L'Algérie revoit sa position sur le conflit libyen. Soumises à de fortes pressions internationales, les autorités algériennes ont fait hier un premier pas vers la reconnaissance du CNT libyen. Avec un bémol : le ministre des Affaires étrangères, Mourad Medelci, a déclaré que son pays serait prêt à reconnaître le CNT lorsqu'un gouvernement représentatif sera formé. Il refuse ainsi de reconnaître directement le représentant des rebelles, comme l'ont fait les grandes puissances.
En réalité, le régime algérien a du mal à faire le deuil du dictateur déchu Mouammar Kadhafi, chassé par son peuple. Comme l'a dit Alain Juppé, Alger a toujours eu une position « ambiguë » sur la crise libyenne. Tout en affirmant sa neutralité, le pays avait misé sur un enlisement du conflit, jamais sur une chute rapide de Tripoli, tombée aux mains des rebelles. Un faux calcul qui illustre les liens étroits qu'entretenaient l'Algérie et la Libye sous Kadhafi. « Nos relations étaient certes complexes et difficiles, mais Bouteflika contrôlait et gérait bien Kadhafi », affirme un haut responsable algérien. Les deux pays s'entendaient sur la surveillance des frontières, le partage des eaux souterraines du Sahara et la lutte contre al-Qaida au Maghreb islamique (Aqmi).
Le geste de Kadhafi
Saïf al-Islam effectuait régulièrement des visites en Algérie, particulièrement à Tlemcen (Ouest), d'où sont originaires la majorité des dirigeants algériens, y compris le président Bouteflika. Le fils de Kadhafi, qui a investi dans l'hôtellerie de luxe dans le pays, serait marié à une Algérienne originaire de cette ville.

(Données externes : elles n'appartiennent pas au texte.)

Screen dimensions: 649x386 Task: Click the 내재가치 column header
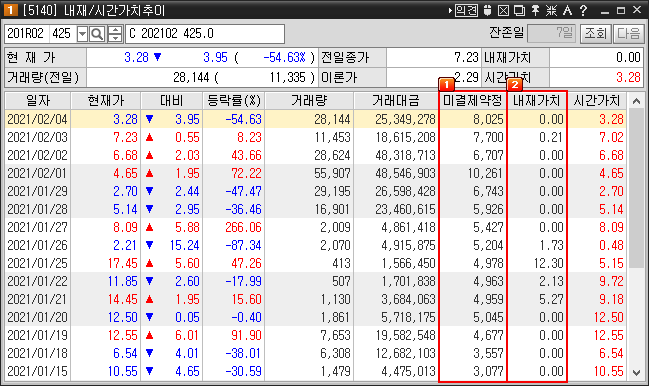pos(536,101)
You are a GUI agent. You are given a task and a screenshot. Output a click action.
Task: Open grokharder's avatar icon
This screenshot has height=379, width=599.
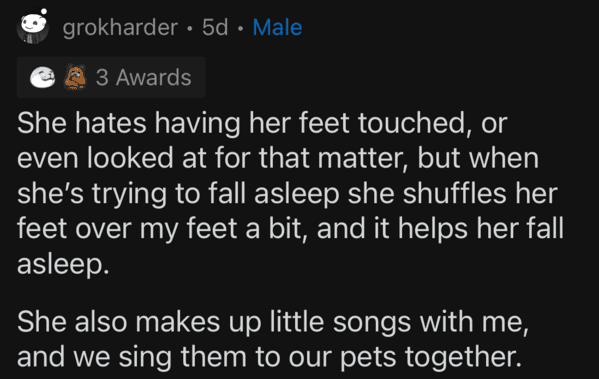(x=33, y=28)
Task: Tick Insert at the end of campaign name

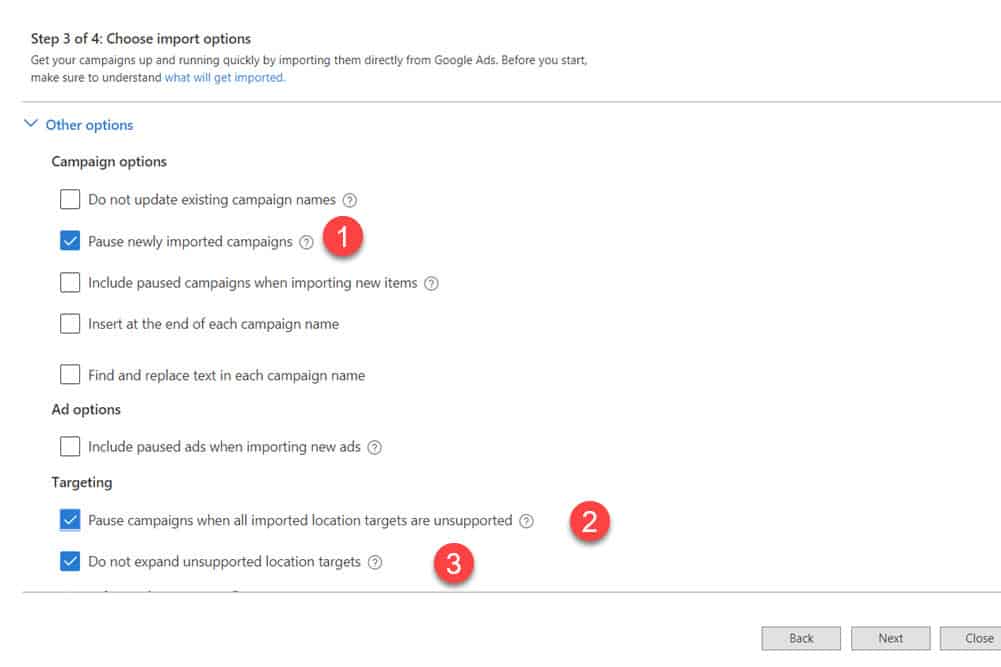Action: tap(70, 324)
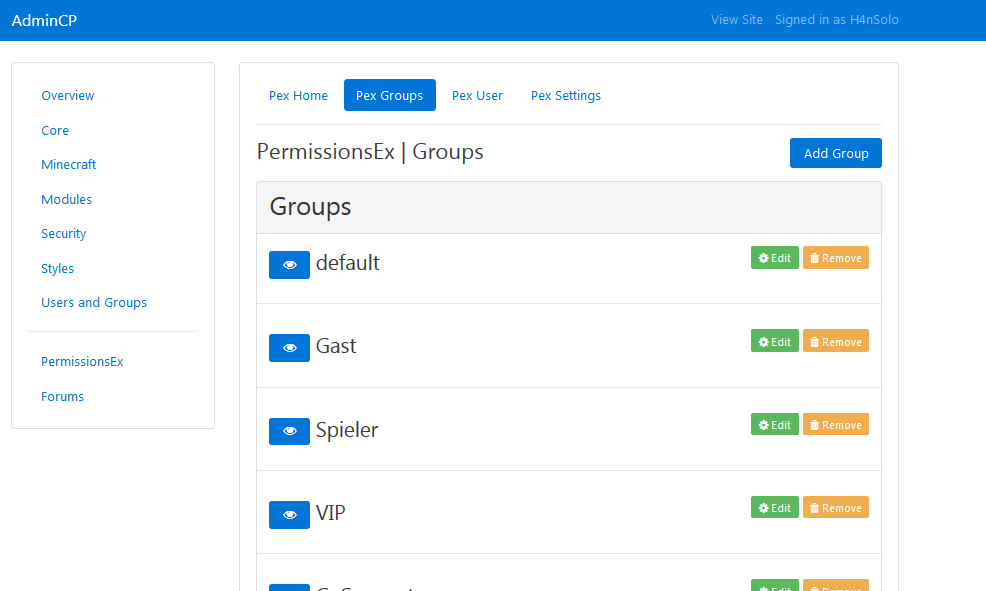
Task: Switch to the Pex Home tab
Action: pos(298,96)
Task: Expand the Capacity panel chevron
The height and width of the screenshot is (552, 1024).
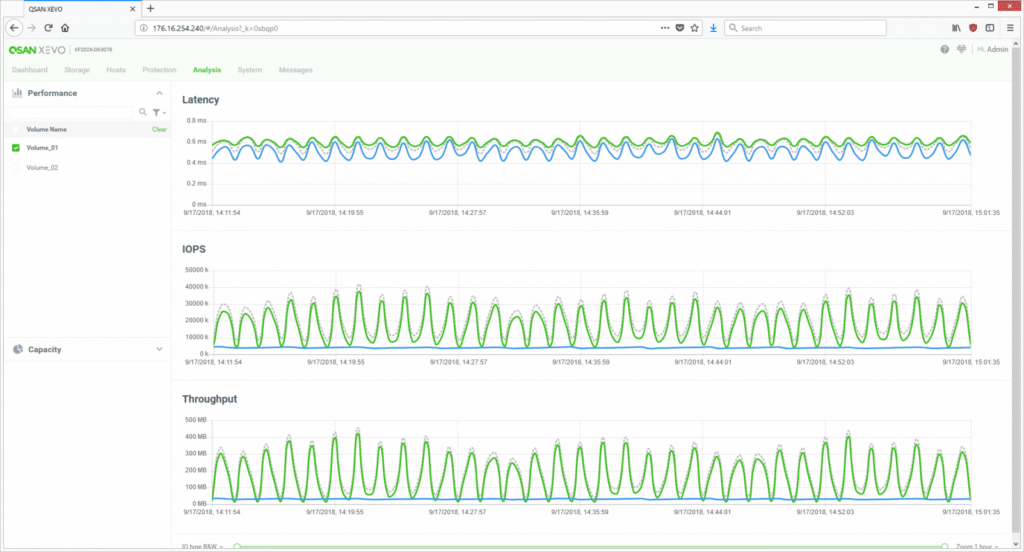Action: click(159, 349)
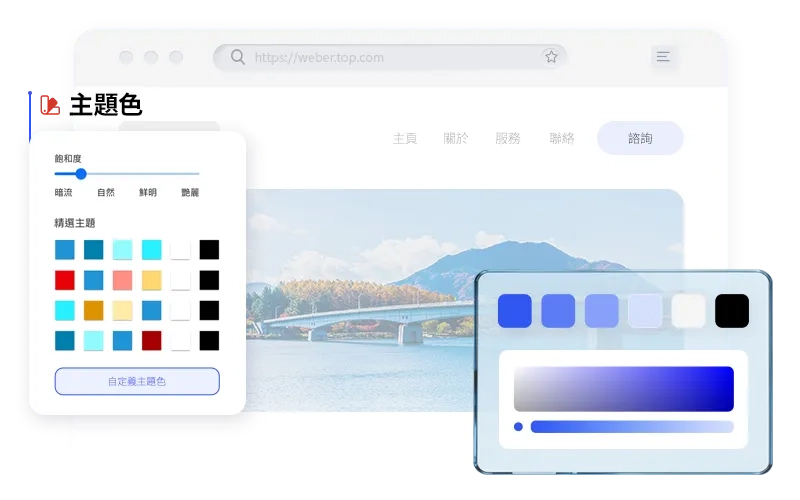800x500 pixels.
Task: Click the 自定義主題色 button
Action: pyautogui.click(x=137, y=381)
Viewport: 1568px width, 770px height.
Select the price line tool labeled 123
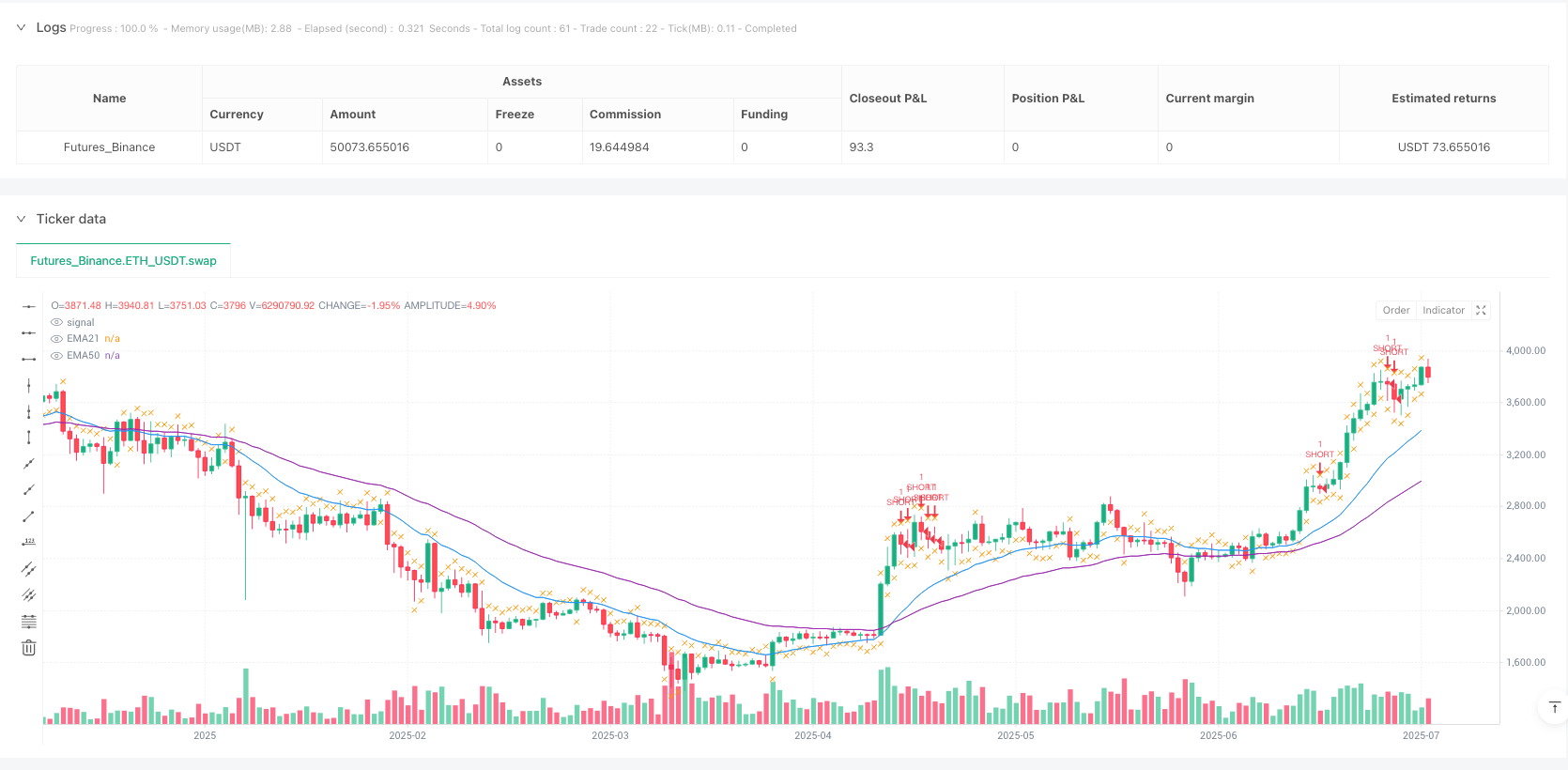pyautogui.click(x=29, y=543)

En outre, l'Algérie se souvient du geste de Kadhafi lors de la nationalisation des hydrocarbures, en 1971. « Il nous a ouvert un compte plein d'argent et nous a demandé de nous en servir comme on voulait en cas de représailles des pays occidentaux lésés par cette nationalisation. C'était une décision très courageuse de sa part et un geste inoubliable », raconte un ancien haut responsable. « Aujourd'hui, on ne peut pas quand même soutenir son départ », ajoute-t-il.
Pour les nouvelles générations et les militaires, Mouammar Kadhafi n'avait cessé de tenter de diviser l'Algérie. Il a toujours incité les Touareg à créer leur propre pays, en les finançant grâce à ses pétrodollars. Mais au-delà des relations qu'entretenait l'ex-« guide » avec Alger, sa chute et l'arrivée des rebelles du CNT sont une aubaine pour le pouvoir algérien, pour faire passer des réformes politiques contestées par l'opposition et détourner les regards locaux et étrangers sur la crise interne.
Enjeux colossaux
Mais à terme, une Libye démocratique n'arrangerait pas les affaires d'Alger. « La victoire des rebelles signifie des bases françaises et américaines à nos frontières avec la Libye, à l'est. Cela veut dire que nous devons repenser tout notre système de défense. L'ennemi est à nos portes », explique un autre responsable algérien. Et ce n'est pas la seule inquiétude de l'Algérie : « Notre position d'interlocuteur privilégié des Américains dans la lutte contre Aqmi au Sahel est aussi menacée. La Libye va attirer tous les investisseurs étrangers qui cherchent à s'installer en Afrique du Nord », ajoute le même interlocuteur.
Les enjeux sont donc colossaux pour un pays qui revendique le statut de puissance régionale grâce à son pétrole et à son gaz. Une position que lui disputerait une Libye libre, démocratique, pro-occidentale et riche en hydrocarbures.